Despite the current politically driven outrage over the NSA Terrorist Surveillance program, few seemed to raise any objections to it when it was conceived..

Two judges on the secretive court that approves warrants for intelligence surveillance were told of the broad monitoring programs that have raised recent controversy, a Republican senator said Tuesday, connecting a court to knowledge of the collecting of millions of phone records for the first time.
[...]
Orrin Hatch, R-Utah, said that at least two of the chief judges on the Foreign Intelligence Surveillance Court had been informed since 2001 of White House-approved National Security Agency monitoring operations.

"None raised any objections, as far as I know," said Hatch, a member of a special Intelligence Committee panel appointed to oversee the NSA's work.

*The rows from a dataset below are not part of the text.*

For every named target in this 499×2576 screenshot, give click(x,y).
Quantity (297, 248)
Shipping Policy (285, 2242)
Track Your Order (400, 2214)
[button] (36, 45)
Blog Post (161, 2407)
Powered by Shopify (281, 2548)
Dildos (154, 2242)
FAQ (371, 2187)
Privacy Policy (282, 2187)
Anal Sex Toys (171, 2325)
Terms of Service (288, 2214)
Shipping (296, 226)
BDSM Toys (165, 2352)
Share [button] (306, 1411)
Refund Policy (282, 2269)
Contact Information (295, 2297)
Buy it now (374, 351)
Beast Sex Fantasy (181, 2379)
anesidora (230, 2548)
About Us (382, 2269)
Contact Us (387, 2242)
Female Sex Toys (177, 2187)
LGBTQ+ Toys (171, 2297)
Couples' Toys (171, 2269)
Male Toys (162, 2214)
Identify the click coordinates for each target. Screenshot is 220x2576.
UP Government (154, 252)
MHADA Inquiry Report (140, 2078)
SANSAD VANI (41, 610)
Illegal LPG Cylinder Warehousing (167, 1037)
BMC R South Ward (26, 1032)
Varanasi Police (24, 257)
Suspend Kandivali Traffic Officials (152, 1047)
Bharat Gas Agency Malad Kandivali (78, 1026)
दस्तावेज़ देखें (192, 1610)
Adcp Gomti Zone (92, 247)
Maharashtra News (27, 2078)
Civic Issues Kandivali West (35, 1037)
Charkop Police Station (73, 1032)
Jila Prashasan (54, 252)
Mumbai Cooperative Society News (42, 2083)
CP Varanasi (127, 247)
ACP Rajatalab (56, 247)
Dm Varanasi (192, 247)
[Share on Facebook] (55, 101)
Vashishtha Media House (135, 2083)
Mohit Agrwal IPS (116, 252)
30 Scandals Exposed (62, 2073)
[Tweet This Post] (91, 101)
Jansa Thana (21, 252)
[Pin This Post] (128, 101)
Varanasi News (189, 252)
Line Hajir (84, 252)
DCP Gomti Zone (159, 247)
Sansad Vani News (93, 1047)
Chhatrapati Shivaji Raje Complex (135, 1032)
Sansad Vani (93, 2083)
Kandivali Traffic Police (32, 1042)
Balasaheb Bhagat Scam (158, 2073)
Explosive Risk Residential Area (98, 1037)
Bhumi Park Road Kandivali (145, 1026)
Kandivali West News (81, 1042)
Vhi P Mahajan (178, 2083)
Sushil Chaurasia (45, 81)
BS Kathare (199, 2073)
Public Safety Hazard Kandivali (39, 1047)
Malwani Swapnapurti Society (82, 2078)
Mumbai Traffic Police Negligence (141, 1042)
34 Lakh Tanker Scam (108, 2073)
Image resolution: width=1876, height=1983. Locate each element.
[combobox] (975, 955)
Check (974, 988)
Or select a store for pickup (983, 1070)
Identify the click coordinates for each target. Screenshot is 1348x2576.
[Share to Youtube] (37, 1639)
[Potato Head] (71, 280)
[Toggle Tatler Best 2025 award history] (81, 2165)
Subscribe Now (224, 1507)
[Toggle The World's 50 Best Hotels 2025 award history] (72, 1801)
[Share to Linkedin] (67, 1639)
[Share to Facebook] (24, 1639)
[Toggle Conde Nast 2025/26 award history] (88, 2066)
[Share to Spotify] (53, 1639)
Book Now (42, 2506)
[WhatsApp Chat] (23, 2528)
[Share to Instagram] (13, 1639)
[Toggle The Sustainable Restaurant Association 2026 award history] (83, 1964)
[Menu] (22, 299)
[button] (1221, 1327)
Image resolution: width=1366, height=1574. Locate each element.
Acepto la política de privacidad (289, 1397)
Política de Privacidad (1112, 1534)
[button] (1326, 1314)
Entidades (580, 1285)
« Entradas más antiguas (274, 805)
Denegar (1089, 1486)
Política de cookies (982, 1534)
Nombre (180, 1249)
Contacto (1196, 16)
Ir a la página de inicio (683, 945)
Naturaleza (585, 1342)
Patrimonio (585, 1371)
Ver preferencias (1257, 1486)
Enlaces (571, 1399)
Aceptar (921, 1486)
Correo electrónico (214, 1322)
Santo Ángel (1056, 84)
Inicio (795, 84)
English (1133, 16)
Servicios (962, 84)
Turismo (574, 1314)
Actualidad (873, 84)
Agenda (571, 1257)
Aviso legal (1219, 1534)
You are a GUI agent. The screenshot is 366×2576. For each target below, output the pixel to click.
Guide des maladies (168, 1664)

Hatch made the comment in answering a question in an interview about recent reports of the government compiling lists of Americans' phone calls. When pressed later, Hatch suggested he was also speaking broadly of the administration's terror-related monitoring.

An aide of Senator Hatch also said that the Senators comments should not be considered confirmation of any efforts to collect phone records. President Bush has stated that the government doesn't listen to domestic phone conversation of ordinary Americans, and two phone companies that were alleged to have given records to the NSA have denied doing so.